After reports that an Xbox exec said "nobody cares about Banjo-Kazooie," he's correcting the record: "I absolutely know how much Banjo-Kazooie means to our fans"
The 26-year-old platformer franchise matters
A Spanish YouTuber reported that vice president of Xbox games marketing Aaron Greenberg said at a promotional Microsoft Flight Simulator 2024 event that "nobody cares about Banjo-Kazooie." But Greenberg recently took to Twitter to deny those reports and assuage fans of the platformer series, who have been through enough.

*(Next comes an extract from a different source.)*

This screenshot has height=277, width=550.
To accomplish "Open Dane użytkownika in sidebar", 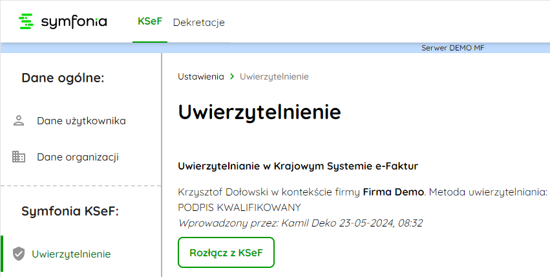I will point(81,121).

Current publisher Xbox Game Studios hasn't released a main Banjo-Kazooie installment since 2008, when Banjo-Kazooie: Nuts & Bolts launched for the Xbox 360. To make matters worse, some Banjo-Kazooie diehards maintain that the 2008 game, in which players help the honeybear Banjo and tropical bird Kazooie construct vehicles, is too unlike the first two Banjo-Kazooie games and spoiled the franchise.
When the series debuted in 1998, Banjo-Kazooie was established as a frothy fantasy where players could run and fly around vivid 3D worlds, not a greasy auto body shop. Though, to its credit, Nuts & Bo still features the things I find critical to the series' authenticity, like Klungo, the troll that looks like a booger.

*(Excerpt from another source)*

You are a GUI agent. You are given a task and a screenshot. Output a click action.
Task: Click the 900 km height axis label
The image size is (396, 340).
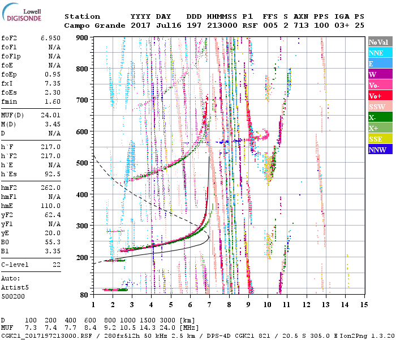click(82, 37)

In any case, Greenberg promises fans that Xbox execs haven't totally forgotten Banjo-Kazooie.
"I absolutely know how much Banjo-Kazooie means to our fans and gamers everywhere," he wrote on Twitter. "It holds a special place in my heart, growing up playing these classic games."
"Of course…" replied one disgruntled fan. "Banjo is so important, let’s never revisit or make another game ever again! Lol." Listen, we're taking baby steps here. Maybe in another 15 years, Xbox will finally figure out a way to bring Banjo and Kazooie back from the dead.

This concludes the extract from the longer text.